**INSTRUCTIONS FOR THE TASK**
Rewrite the records below, swapping "Identify the location of" for "Find the position of" wherever it occurs and leaving everything else unchanged.

**PROVIDED ENTRIES**
^^^^
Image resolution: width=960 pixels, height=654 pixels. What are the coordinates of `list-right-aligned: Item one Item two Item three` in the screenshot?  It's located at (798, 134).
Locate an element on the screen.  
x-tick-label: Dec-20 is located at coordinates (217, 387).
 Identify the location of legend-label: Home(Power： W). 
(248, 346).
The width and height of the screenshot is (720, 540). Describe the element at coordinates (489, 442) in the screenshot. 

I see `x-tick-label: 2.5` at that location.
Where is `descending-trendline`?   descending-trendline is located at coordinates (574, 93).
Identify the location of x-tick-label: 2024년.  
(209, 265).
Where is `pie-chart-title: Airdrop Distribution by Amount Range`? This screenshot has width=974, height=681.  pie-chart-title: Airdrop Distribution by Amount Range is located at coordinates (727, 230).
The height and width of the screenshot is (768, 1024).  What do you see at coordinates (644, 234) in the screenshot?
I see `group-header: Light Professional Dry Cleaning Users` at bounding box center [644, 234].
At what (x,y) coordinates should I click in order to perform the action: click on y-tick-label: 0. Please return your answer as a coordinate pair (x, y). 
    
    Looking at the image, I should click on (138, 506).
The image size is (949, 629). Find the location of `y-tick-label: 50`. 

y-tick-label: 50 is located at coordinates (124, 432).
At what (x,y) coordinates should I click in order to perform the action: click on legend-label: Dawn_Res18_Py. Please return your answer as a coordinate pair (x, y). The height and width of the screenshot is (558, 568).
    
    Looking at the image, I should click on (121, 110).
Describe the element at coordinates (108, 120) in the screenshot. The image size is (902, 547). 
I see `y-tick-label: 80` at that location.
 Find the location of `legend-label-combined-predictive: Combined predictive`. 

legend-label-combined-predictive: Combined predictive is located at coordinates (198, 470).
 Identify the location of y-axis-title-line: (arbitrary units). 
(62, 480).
^^^^
**EXERCISE OUTPUT**
Image resolution: width=960 pixels, height=654 pixels. What are the coordinates of `list-right-aligned: Item one Item two Item three` in the screenshot?  It's located at (798, 134).
Locate an element on the screen.  
x-tick-label: Dec-20 is located at coordinates (217, 387).
 Find the position of legend-label: Home(Power： W). 
(248, 346).
The width and height of the screenshot is (720, 540). Describe the element at coordinates (489, 442) in the screenshot. 

I see `x-tick-label: 2.5` at that location.
Where is `descending-trendline`?   descending-trendline is located at coordinates (574, 93).
Find the position of x-tick-label: 2024년.  
(209, 265).
Where is `pie-chart-title: Airdrop Distribution by Amount Range`? This screenshot has width=974, height=681.  pie-chart-title: Airdrop Distribution by Amount Range is located at coordinates (727, 230).
The height and width of the screenshot is (768, 1024).  What do you see at coordinates (644, 234) in the screenshot?
I see `group-header: Light Professional Dry Cleaning Users` at bounding box center [644, 234].
At what (x,y) coordinates should I click in order to perform the action: click on y-tick-label: 0. Please return your answer as a coordinate pair (x, y). 
    
    Looking at the image, I should click on (138, 506).
The image size is (949, 629). Find the location of `y-tick-label: 50`. 

y-tick-label: 50 is located at coordinates (124, 432).
At what (x,y) coordinates should I click in order to perform the action: click on legend-label: Dawn_Res18_Py. Please return your answer as a coordinate pair (x, y). The height and width of the screenshot is (558, 568).
    
    Looking at the image, I should click on (121, 110).
Describe the element at coordinates (108, 120) in the screenshot. The image size is (902, 547). 
I see `y-tick-label: 80` at that location.
 Find the location of `legend-label-combined-predictive: Combined predictive`. 

legend-label-combined-predictive: Combined predictive is located at coordinates (198, 470).
 Find the position of y-axis-title-line: (arbitrary units). 
(62, 480).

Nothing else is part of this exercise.